La diputada y pediatra Edwige Antier, ponente del texto destacó: «El objetivo es la detección precoz para evitar cualquier retraso en la adquisición del lenguaje y permitir el desarrollo óptimo de la comunicación.»

El debate no es nuevo, mientras que unos están considerando el implante como una revolución tecnológica, otros lo viven como una «tortura humana.» Más allá del procedimiento médico, éste afecta  la percepción y el lugar de la sordera en la sociedad. Así que tenemos que distinguir varios escenarios para comprender mejor este debate.

Uno es el ser sordo después de una enfermedad, un error médico o de un accidente. Y otro, ser sordo de nacimiento.

Para el primero, la elección del implante coclear es natural porque es la esperanza de recuperar lo que se ha perdido: la audición.

Sin embargo, lo que es obvio para unos no lo es para otros. La comunidad sorda se ha mostrado muy virulenta sobre el tema del implante, viéndolo como una amenaza a la cultura de los sordos, incluso hablando de  «limpieza étnica» y señalando que ¡la sordera no es una enfermedad!

Cabe recordar que en 1880, un congreso, compuesto principalmente por personas oyentes, se reúne para decidir entre la oralidad y la lengua de signos (LS), cuál era el método más adecuado para la educación de las personas sordas. Al final de la conferencia se prohibió la LS. Las personas sordas han sido privadas de su lenguaje… Para los que estaban en las instituciones menos estrictas les estaba permitido usarlo durante el recreo, pero para los otros, el incumplimiento de esta prohibición era sancionada con castigos corporales.

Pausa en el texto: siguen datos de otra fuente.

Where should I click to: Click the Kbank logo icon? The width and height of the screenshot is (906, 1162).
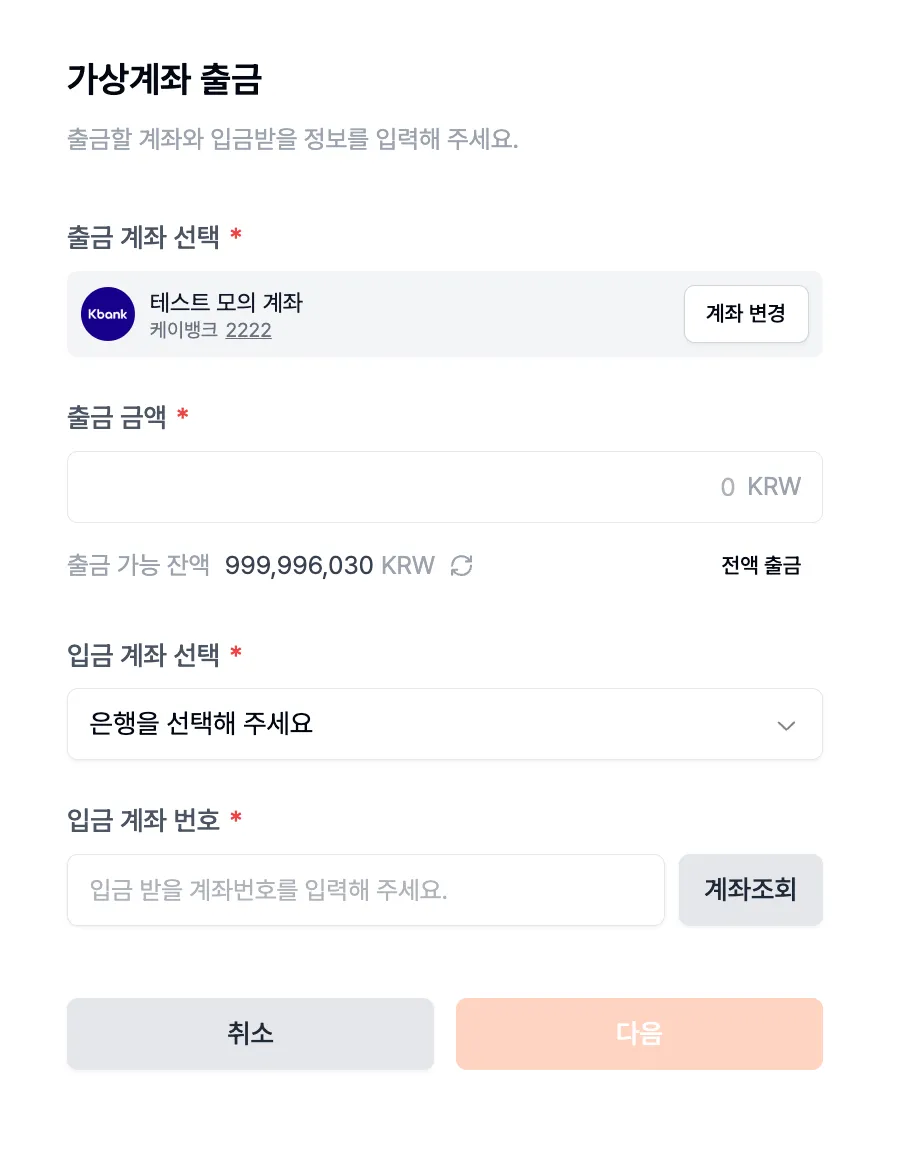click(x=108, y=314)
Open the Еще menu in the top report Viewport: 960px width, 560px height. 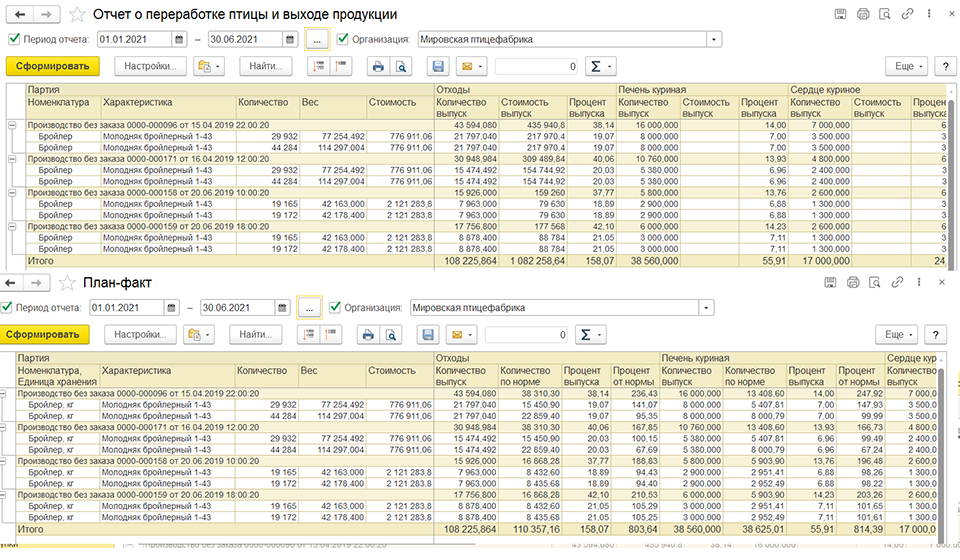907,66
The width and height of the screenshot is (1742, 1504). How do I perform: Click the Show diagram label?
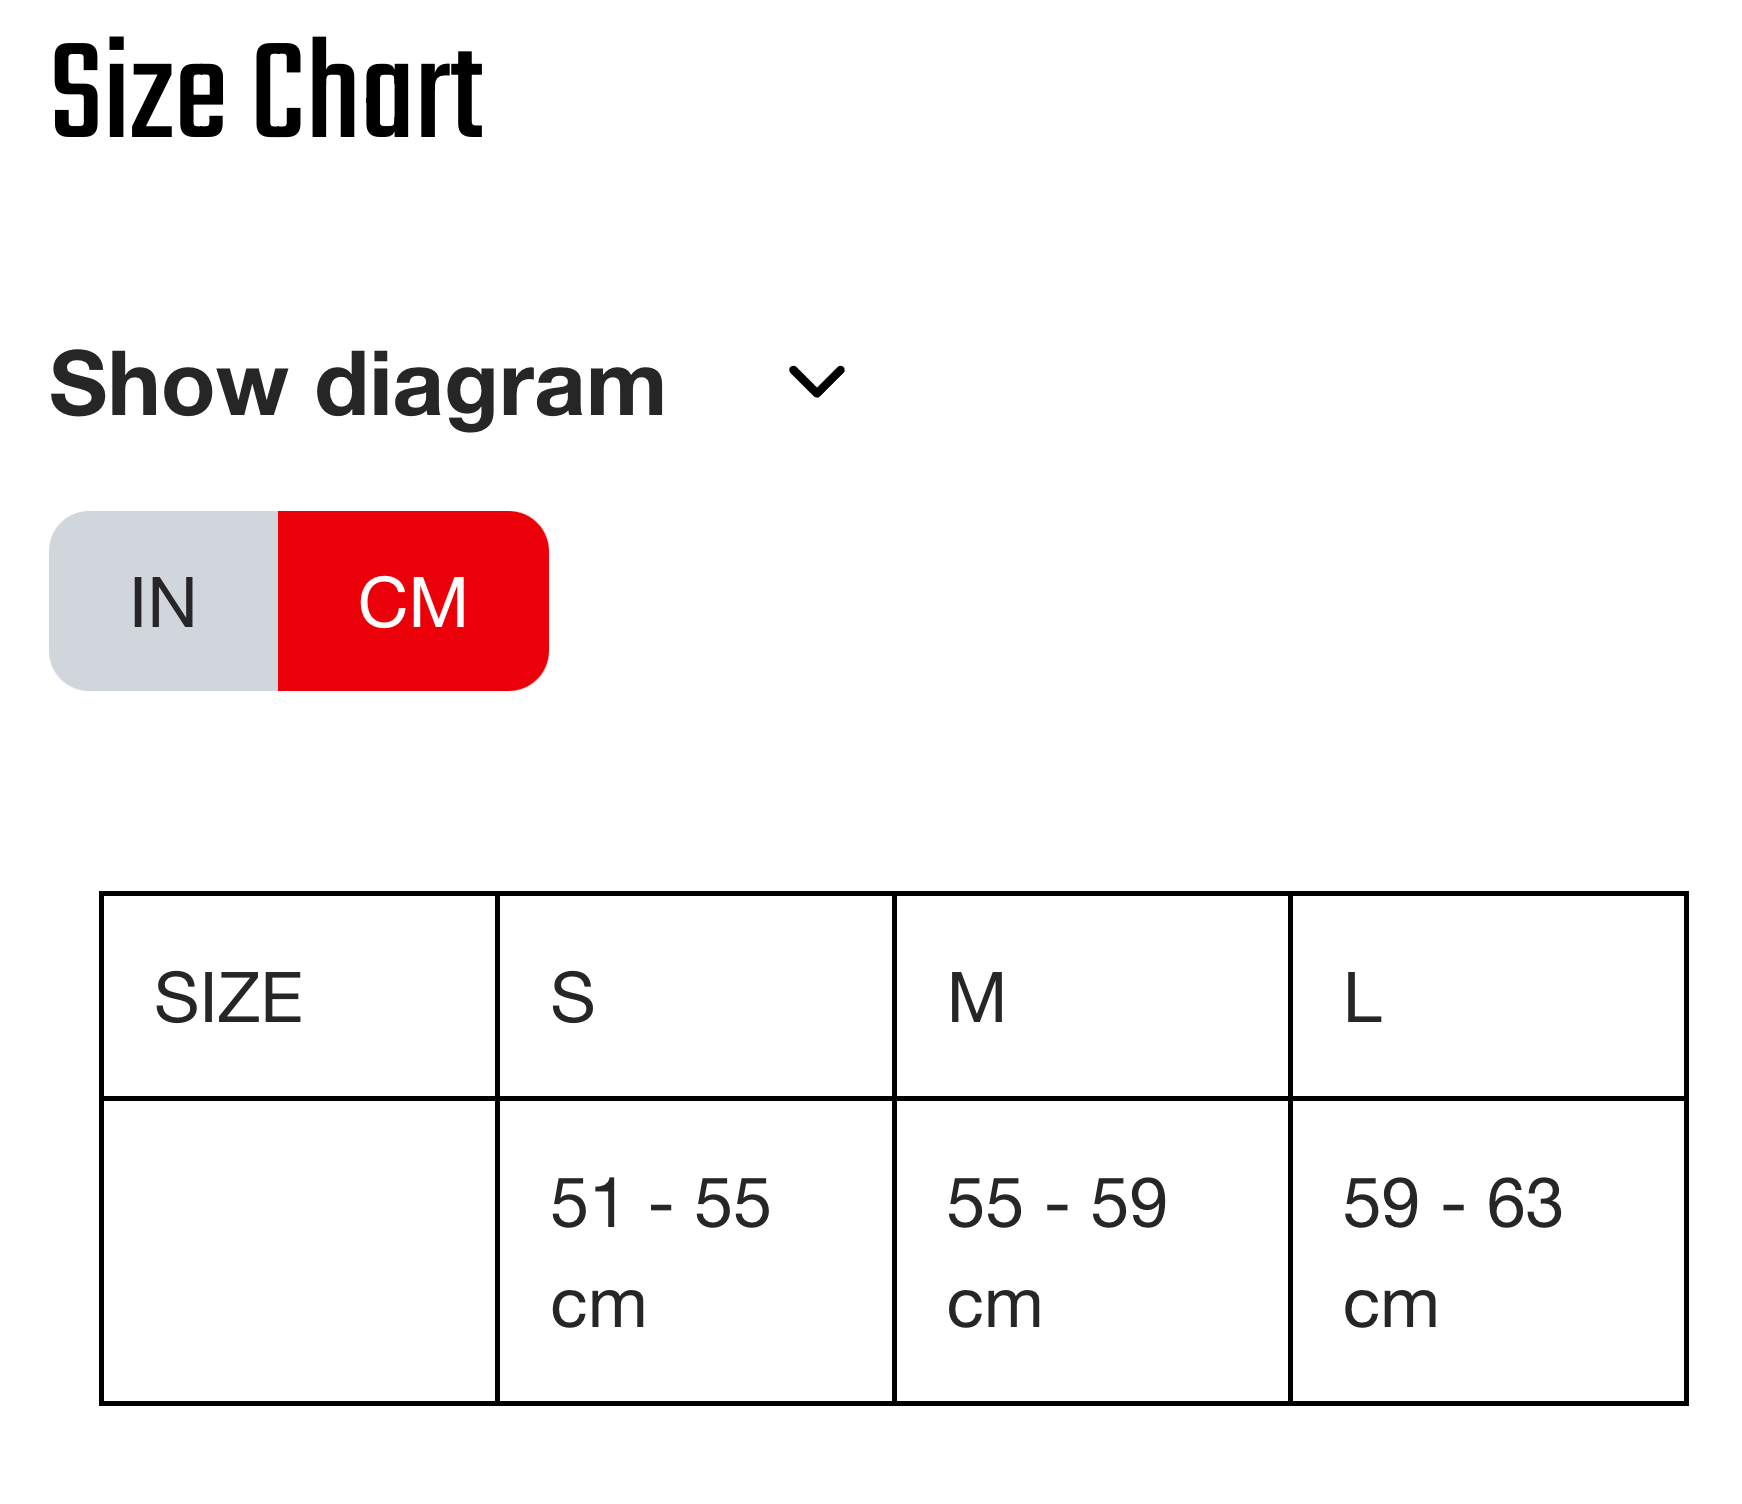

En Francia, se tuvo que esperar hasta 1977 para que la lengua de signos francesa (LSF) fuera reconocida como una lengua aparte. Y no será sino hasta 1991 que se permitiera utilizarla en la educación de los niños sordos.

A pesar de ello, Francia ha decidido gastar  20 millones de euros al año para detectar una posible sordera en todos los niños, en lugar de invertir en la formación de docentes para  impartir cursos en LSF o en  la formación de intérpretes. Por ejemplo: para convertirse en intérprete de LSF se  requieren dos años de entrenamiento después de haber obtenido una licencia, la cual tendrá un costo de 14 000 € por estudiante.

Por lo tanto, le ha valido a la comunidad sorda una larga lucha para obtener un principio de reconocimiento y ahora, ¿debe recibir una vez más un duro golpe de bisturí?